Mary Honeyball had stood down and announced that she had left the Labour Party. In an interview post the election result she made the point that the numbers voting for hard Brexiteer parties, was 5 per cent fewer than those supporting a People's Vote. Although the positions of Labour and Conservative voters in this election remains unknown.
In the North West we lost one MEP, but keep two, Theresa Griffin and pro electoral reform Julie Ward.
Congratulations to those MEPs who kept their seats. It would be good to discover the positions of those Labour MEPs who survived that we do not already know about.
Good luck for the future and thank you to the MEPs and candidates who lost.

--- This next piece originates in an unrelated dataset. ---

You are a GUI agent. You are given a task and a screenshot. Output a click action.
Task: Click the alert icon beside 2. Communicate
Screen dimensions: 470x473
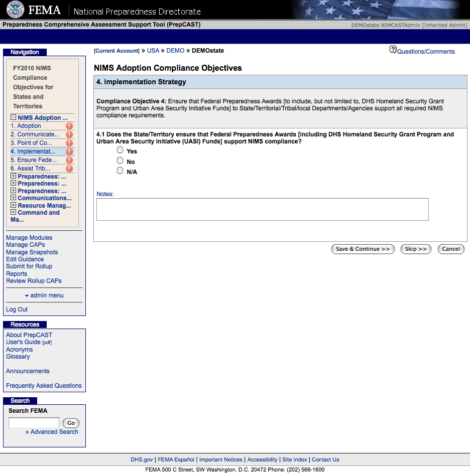[x=69, y=134]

Now we need to continue to make the case for a better voting system which will allocate seats according to the votes cast in a General Election. Of course a general election cannot be made to seem like a second referendum on our membership of the European Union and will not be on this one issue as it seemed to be on Thursday, although not with stalwart Labour voters who voted Labour because it was their party.
Meetings for voting reform
If you have bright ideas about new arguments or old ones that work for you, let us know. If you would like a speaker for a meeting to discuss voting reform, contact us. And if you would like a copy of our new Speaker's Cards with Myths & Rebuttals to help argue the case, just let us know at firstname.lastname@example.org.
Or think about joining LCER. We need Labour to be able to offer more than a constitutional convention in our next manifesto. We need to engage with other party supporters who share some of our values about democracy. And in vital Conservative marginals win them over to support our candidates. If you are in a target seat and know the position of your candidate let us know. If you do not know why not ask them and tell us. We believe there is evidence that voting reform can win over support in key seats as it did in 2017. We discovered Labour candidates' positions and let others know that if they supported them, they would work for a different politics where all votes count and people are listened to.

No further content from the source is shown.